THE ART OF THE POSSIBLE
A lot of people we talk to are finding it hard to get their careers back on track after experiencing redundancy in the current downturn. Good jobs are thin on the ground and, when they do come onto the market, they attract large numbers of applicants. And whilst it is possible to learn how to engage and overcome competition, no one is pretending life out there at the moment is anything other than difficult.
What is worth noting though is, even in times like these, there is a relative abundance of jobs in what we once used to call the complementary or flexible workforce i.e. temporary, short-term or assignment-based jobs of various descriptions, some of them poorly-paid, some self-employed and some working for agencies. At first sight someone who has just been displaced from, say, a management post might see such jobs as beneath them. But before writing off the complementary sector perhaps they should pause to reflect particularly when the alternative is sticking out for a job like the one they’ve just lost and finding it’s harder than they thought.
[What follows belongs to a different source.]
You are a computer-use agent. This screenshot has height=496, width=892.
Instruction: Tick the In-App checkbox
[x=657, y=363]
Particularly when their funds are running low and the bills keep coming in.
Though on the face of it temp jobs don’t seem to have much going for them they can offer a way into organisations by the back door. Typically you get sent along by an agency because there is a short-term need for someone and you happen to fit the bill. As long as you can do the job there are usually not too many questions and you certainly won’t be up against hundreds of other applicants all jostling for the same position.
But once through the door you have an opportunity to attack the organisation from the inside and, take it from us, you will find this far easier than presenting yourself as an external applicant i.e. a complete unknown and when there will be other faces in the frame (not just yours).
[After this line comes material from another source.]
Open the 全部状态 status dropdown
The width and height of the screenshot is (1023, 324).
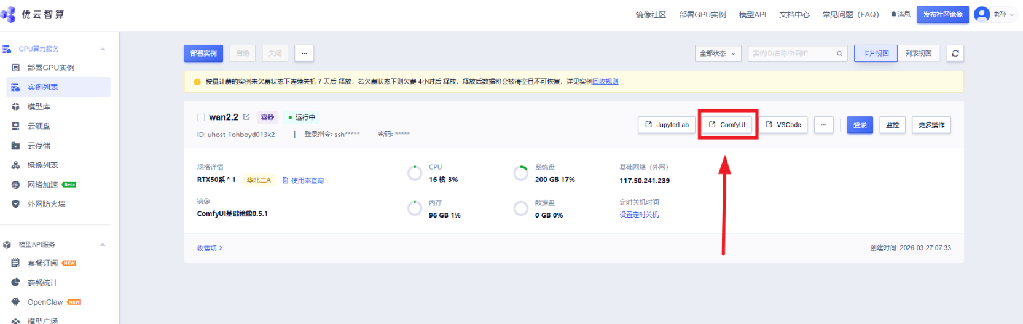coord(718,53)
Take the case of Simon, a Logistics Manager, who lost his job and found temporary work as an HGV driver Simon made a point of impressing everyone with his work ethic then, with his reputation as the star temp driver established, he succeeded in making a case for giving him a chance to prove himself in a management role. We used Simon to illustrate the art of the possible which, in the context of career management, is the art of using what’s there (in Simon’s case temp jobs) and making it work for you.
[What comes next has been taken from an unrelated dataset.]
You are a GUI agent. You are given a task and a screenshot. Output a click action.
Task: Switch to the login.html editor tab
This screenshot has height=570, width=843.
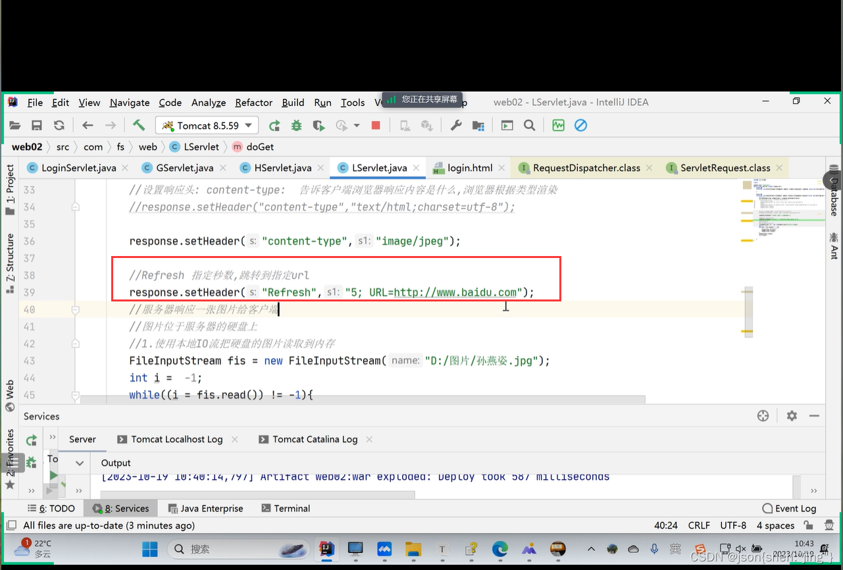click(x=469, y=168)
Okay, perhaps Simon struck lucky but, even if he hadn’t, he still had money coming in which helped him with some of his outgoings. So the message is, if you’re out of work and finding it tough, don’t turn your back on the temp market. It can be a way of getting your foot in a door which would otherwise remain closed. Working as a temp can also provide you with some interesting insights which may surprise you. You won’t know till you try it.